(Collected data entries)
━━━━━━━━━━━━━━━━━━━━━━━━━━━━━━
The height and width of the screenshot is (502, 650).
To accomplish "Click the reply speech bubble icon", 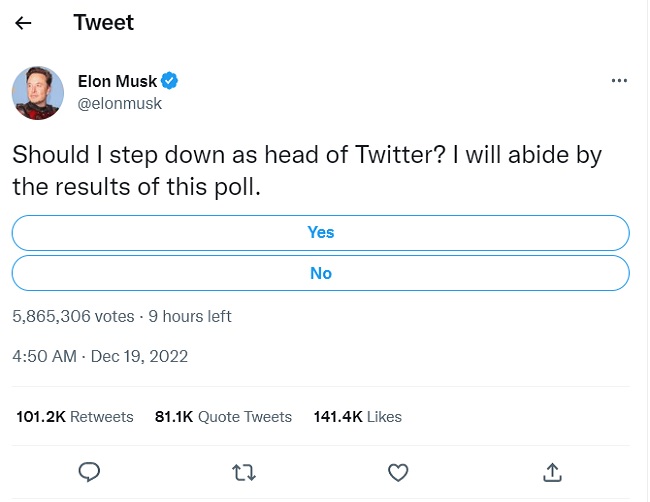I will pos(90,470).
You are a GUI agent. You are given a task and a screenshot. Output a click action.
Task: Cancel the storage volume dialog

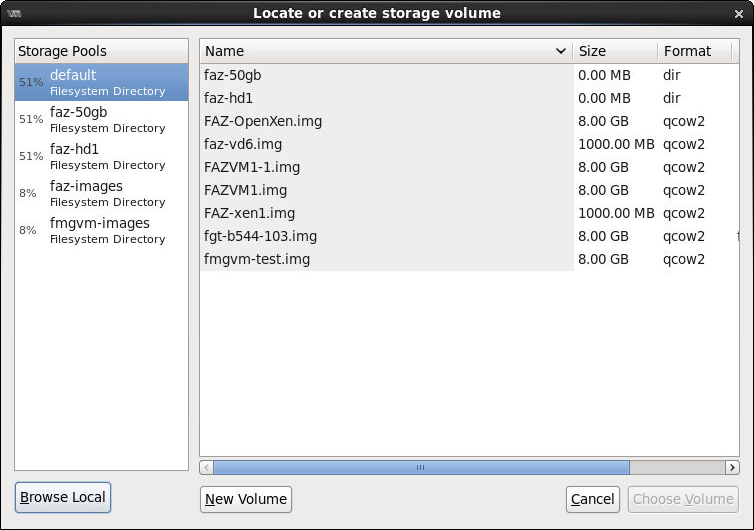593,499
━━━━━━━━━━━━━━━━━━━━━━━━━━━━━━
→ **YOUR ASSIGNMENT**
Beginning with the line containing "You are a GUI" and ending with the last line of the data, output those lines exactly and nothing more. Omit every picture.

→ **TASK RESULT**
You are a GUI agent. You are given a task and a screenshot. Output a click action.
Task: Cancel the storage volume dialog

593,499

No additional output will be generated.